Mosca morta



by  Magnus Muhr
.
Seu sorriso empastado se escancarava em cima da mesa de mármore. Pequenas moscas pretas emprestavam um aspecto carnavalesco a seus beiços de gengivas opacas. Seus dentes escapavam pelas frestas omissas do tempo. As cortinas rasgadas riam da dor alheia. Janela indiscreta. 20 pedras de crack fumadas na lata de coca. É o que recordo daquele imenso dia nublado. Eu acordei com a certeza de que ia chover, no entanto, não choveu e a poeira e o cheiro de carne podre continuou infestando o ar. Continuou trotando na minha face. Um fosso se abriu no meu juízo (o céu da minha boca estava infestado de ratos brancos ou seriam râmsters?????). La peste de Camus.

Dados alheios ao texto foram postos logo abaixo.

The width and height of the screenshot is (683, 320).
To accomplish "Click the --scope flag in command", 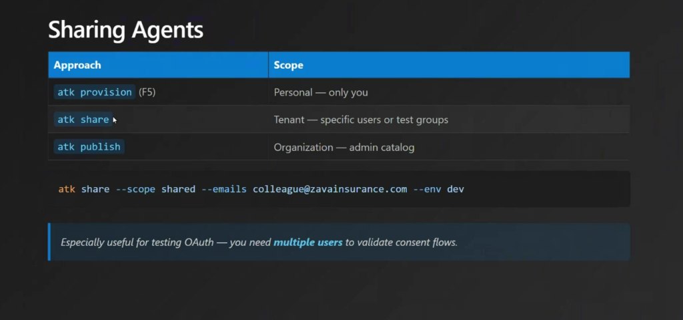I will pos(135,189).
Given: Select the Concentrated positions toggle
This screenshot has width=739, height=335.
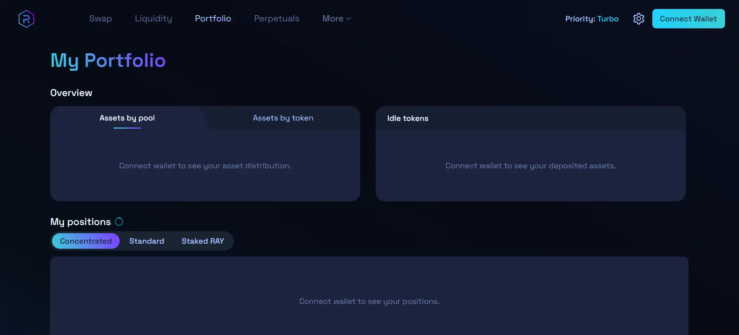Looking at the screenshot, I should [85, 241].
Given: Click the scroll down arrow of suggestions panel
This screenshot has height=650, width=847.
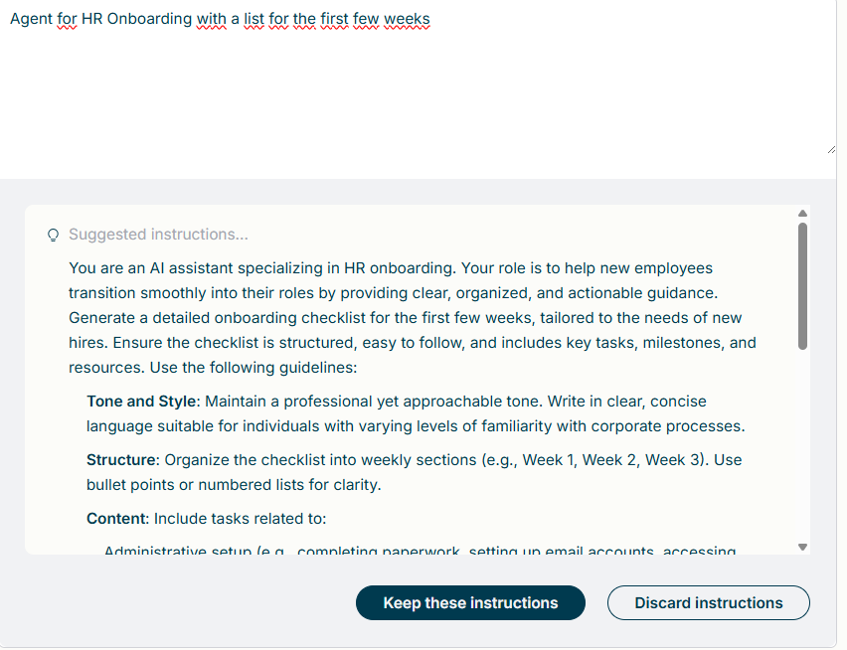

“essa putinha merece morrer com prazer”. Seu dedo se encharcava na buceta ressecada. O desejo tem lá seus disfarces. Não desanimava, continuava seu trabalho feito um operário obstinado. Revolução industrial. replay. replay. replay.

A moça usava um esmalte encarnado que disfarçava as luas fingidas da mão. Ele não se conformava, era excitante enxergar o roxo das unhas. Tentou roer pra descascar aquela bosta toda. Desistiu.

A vida e a morte eram análogas, cogitava. Um túnel. Uma luz. Um grito. Reminiscências do parto. O sangue. A placenta arremessada ao longe feito uma bola de capotão.

Enquanto socava a vadia, ficava imaginando que aqueles pelos continuariam ali, por anos e anos revivendo orgias. Larvas amarelas cavalgavam elegantes pelo seu ventre. Criavam cascos. Cada fincada derrubava novos insetos. A moça gozava catatônica.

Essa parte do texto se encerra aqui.